Flow Engineering, for instance, is built around exactly this kind of connected, graph-native model. Rather than treating traceability as a reporting feature layered on top of a document store, it treats the dependency graph as the primary artifact — which means change impact analysis is structural, not manual. For a program like Nuro’s, where an ODD change can touch requirements in vehicle safety, robotics capability, and service availability simultaneously, that structural propagation is not a convenience. It is a prerequisite for managing the baseline coherently at scale.

The broader point is that AI-native, graph-based tools are better suited to multi-domain, co-evolving requirements environments than legacy tools designed for single-domain, waterfall-adjacent programs. This is not a claim about any one vendor. It is a claim about the shape of the problem.

Honest Assessment

Nuro has done something genuinely difficult: built a product that regulators had no framework to evaluate, in a domain that standards bodies had not yet addressed, for a use case that inverted the foundational assumptions of the industry it was entering. The engineering challenges are not primarily technological. They are organizational and epistemic — how do you maintain a coherent, auditable, traceable system of requirements for a product that is simultaneously three different things, in a regulatory environment that is still being invented?
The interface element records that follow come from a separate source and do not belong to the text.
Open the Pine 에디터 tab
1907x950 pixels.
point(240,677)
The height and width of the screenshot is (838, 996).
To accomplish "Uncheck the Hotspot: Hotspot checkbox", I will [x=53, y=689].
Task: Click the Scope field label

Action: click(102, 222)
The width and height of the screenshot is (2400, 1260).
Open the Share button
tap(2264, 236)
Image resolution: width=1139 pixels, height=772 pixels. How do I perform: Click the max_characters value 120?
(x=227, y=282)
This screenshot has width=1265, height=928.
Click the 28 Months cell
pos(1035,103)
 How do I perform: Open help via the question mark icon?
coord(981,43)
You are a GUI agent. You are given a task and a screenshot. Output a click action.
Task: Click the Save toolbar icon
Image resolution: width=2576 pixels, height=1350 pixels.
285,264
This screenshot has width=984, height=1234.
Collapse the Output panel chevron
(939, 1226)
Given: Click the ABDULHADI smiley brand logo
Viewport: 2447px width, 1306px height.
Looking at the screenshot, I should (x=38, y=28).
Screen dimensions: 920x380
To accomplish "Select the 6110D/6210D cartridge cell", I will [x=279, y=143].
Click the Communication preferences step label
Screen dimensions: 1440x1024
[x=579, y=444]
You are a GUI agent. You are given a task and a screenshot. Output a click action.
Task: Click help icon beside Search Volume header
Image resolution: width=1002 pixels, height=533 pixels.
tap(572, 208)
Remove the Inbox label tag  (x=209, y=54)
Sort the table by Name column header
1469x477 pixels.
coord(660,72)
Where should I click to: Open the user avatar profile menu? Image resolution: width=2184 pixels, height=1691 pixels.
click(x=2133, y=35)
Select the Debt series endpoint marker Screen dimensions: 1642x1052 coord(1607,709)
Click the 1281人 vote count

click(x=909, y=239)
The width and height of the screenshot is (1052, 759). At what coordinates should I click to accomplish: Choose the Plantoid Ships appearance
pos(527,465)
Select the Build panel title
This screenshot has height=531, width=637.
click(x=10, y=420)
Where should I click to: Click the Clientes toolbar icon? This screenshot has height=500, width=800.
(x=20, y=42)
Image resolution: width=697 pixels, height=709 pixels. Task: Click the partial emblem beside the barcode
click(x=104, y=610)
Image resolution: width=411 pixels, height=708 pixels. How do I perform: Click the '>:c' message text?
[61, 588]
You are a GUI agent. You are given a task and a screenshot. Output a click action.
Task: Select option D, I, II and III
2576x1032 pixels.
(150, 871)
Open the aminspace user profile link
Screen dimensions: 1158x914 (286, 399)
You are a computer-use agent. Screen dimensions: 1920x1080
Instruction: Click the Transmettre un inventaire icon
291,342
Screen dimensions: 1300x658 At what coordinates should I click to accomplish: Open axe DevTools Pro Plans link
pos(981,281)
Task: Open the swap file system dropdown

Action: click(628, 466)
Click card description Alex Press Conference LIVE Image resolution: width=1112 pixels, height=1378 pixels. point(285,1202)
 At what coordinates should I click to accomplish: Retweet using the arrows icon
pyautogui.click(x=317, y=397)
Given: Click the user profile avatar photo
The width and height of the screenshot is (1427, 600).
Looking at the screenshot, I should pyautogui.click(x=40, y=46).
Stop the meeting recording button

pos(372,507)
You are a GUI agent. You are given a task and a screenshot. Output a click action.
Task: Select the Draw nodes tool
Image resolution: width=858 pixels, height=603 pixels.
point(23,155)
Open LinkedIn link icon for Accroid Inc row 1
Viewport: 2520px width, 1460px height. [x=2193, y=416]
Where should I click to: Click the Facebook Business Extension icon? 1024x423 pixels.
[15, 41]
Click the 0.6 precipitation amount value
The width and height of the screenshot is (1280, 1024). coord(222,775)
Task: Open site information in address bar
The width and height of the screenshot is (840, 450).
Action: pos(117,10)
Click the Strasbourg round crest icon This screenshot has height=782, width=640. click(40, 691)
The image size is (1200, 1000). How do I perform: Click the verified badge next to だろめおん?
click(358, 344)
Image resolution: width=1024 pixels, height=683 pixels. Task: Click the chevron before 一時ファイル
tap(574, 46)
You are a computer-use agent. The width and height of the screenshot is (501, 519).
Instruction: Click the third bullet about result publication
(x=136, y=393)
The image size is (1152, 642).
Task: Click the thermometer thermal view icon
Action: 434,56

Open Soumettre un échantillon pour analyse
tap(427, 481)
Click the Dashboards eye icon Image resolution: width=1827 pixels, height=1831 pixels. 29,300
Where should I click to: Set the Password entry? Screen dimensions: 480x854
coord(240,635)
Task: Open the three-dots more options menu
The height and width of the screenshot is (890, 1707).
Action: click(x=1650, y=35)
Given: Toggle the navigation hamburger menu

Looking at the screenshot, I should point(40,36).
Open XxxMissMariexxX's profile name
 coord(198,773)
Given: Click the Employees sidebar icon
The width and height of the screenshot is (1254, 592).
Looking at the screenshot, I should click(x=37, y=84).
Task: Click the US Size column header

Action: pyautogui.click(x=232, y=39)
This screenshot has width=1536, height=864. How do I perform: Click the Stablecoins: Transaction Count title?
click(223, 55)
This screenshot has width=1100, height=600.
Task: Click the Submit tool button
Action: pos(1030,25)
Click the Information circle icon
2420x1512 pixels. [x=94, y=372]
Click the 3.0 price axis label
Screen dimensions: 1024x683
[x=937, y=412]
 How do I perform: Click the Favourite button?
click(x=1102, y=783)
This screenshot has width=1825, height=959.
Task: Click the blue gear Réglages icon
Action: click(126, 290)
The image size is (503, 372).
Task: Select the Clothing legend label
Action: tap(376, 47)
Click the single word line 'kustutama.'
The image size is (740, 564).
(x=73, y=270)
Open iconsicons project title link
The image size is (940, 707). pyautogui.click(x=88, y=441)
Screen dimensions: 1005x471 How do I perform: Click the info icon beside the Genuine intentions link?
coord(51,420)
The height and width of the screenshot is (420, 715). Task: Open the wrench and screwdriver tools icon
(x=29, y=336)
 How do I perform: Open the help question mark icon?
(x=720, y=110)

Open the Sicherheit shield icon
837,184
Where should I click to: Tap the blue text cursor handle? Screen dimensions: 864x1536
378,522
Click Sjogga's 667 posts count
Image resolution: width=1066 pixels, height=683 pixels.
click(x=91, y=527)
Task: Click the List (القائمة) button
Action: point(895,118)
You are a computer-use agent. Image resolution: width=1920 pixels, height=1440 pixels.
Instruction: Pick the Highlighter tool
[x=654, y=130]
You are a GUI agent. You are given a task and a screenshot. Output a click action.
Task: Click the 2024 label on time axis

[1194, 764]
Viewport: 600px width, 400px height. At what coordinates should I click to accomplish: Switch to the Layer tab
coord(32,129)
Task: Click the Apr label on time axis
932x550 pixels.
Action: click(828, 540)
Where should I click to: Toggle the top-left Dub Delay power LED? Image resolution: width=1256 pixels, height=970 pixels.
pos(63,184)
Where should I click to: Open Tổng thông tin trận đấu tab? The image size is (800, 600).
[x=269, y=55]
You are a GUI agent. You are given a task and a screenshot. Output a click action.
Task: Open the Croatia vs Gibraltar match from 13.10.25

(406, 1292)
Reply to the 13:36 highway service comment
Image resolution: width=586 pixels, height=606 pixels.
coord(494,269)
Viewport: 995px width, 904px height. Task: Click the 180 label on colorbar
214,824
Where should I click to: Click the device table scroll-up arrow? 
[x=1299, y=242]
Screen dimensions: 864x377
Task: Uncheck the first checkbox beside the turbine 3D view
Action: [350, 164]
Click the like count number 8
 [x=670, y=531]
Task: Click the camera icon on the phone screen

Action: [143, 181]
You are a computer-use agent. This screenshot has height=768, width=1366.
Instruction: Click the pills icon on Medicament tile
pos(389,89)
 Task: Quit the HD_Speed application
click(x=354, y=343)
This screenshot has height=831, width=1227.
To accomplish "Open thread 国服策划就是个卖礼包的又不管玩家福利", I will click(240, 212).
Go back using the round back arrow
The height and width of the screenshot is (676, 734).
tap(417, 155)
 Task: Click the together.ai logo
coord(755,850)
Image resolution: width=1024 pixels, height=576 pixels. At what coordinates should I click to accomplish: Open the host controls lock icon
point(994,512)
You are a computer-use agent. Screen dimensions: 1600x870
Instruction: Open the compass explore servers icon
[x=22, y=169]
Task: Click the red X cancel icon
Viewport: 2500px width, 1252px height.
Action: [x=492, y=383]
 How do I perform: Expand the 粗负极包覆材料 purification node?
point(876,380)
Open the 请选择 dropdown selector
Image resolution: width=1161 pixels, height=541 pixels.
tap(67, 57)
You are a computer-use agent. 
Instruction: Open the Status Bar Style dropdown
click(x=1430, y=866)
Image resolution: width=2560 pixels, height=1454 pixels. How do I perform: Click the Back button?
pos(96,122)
The company’s operational pause in late 2023 and subsequent restructuring were not evidence that the technical approach failed. They were evidence that building a novel product at the intersection of regulation, robotics, and logistics is expensive and slow in ways that do not always match investor timelines. The underlying engineering problems — the ODD management challenge, the multi-domain traceability problem, the bespoke safety case — remain the right problems to be solving. They are the problems any serious autonomous delivery program will eventually have to confront.

What Nuro represents, regardless of its commercial trajectory, is a case study in what systems engineering looks like when the product has no template. The lessons are not specific to autonomous delivery. They apply to any engineered system complex enough to live at the intersection of multiple regulatory regimes, multiple engineering disciplines, and a service context that is itself a source of requirements. That is an increasingly large category of products. The engineering practice has to evolve to meet it.